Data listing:
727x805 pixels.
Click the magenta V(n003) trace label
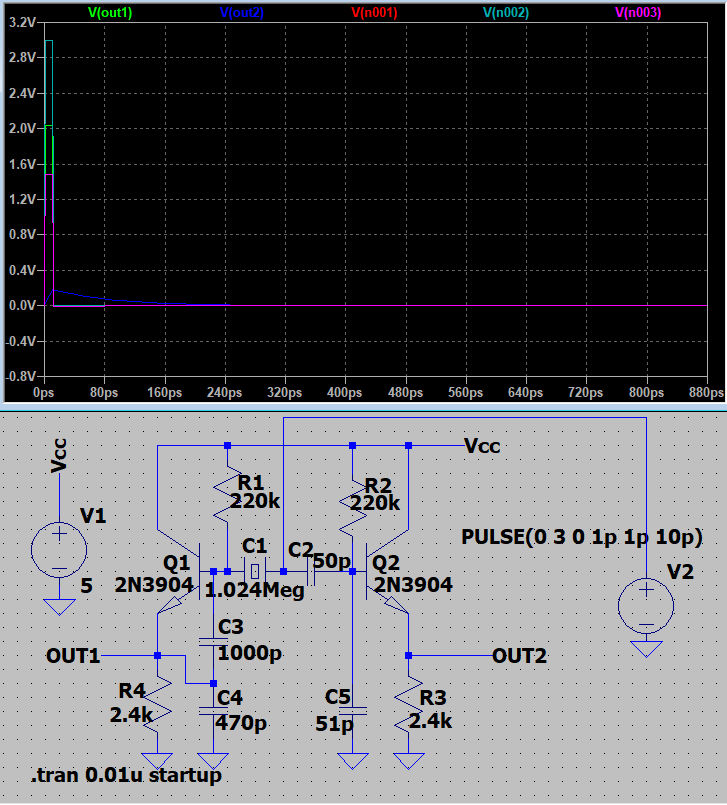pos(639,13)
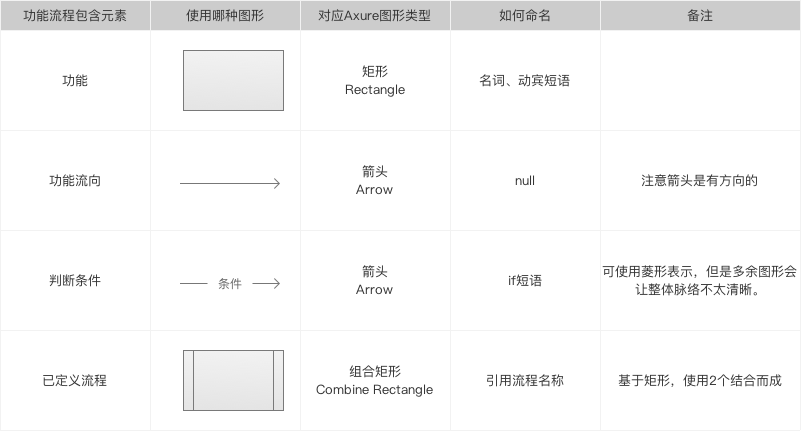
Task: Click the combined rectangle shape for 已定义流程
Action: tap(233, 380)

EXERCISE DETAILS: Rewrite the entries with "magenta" changed to "pink" and everything else left as it is. Leave the pictures out.

TASK OUTPUT:
727x805 pixels.
Click the pink V(n003) trace label
pos(639,13)
Task: Click the combined rectangle shape for 已定义流程
Action: tap(233, 380)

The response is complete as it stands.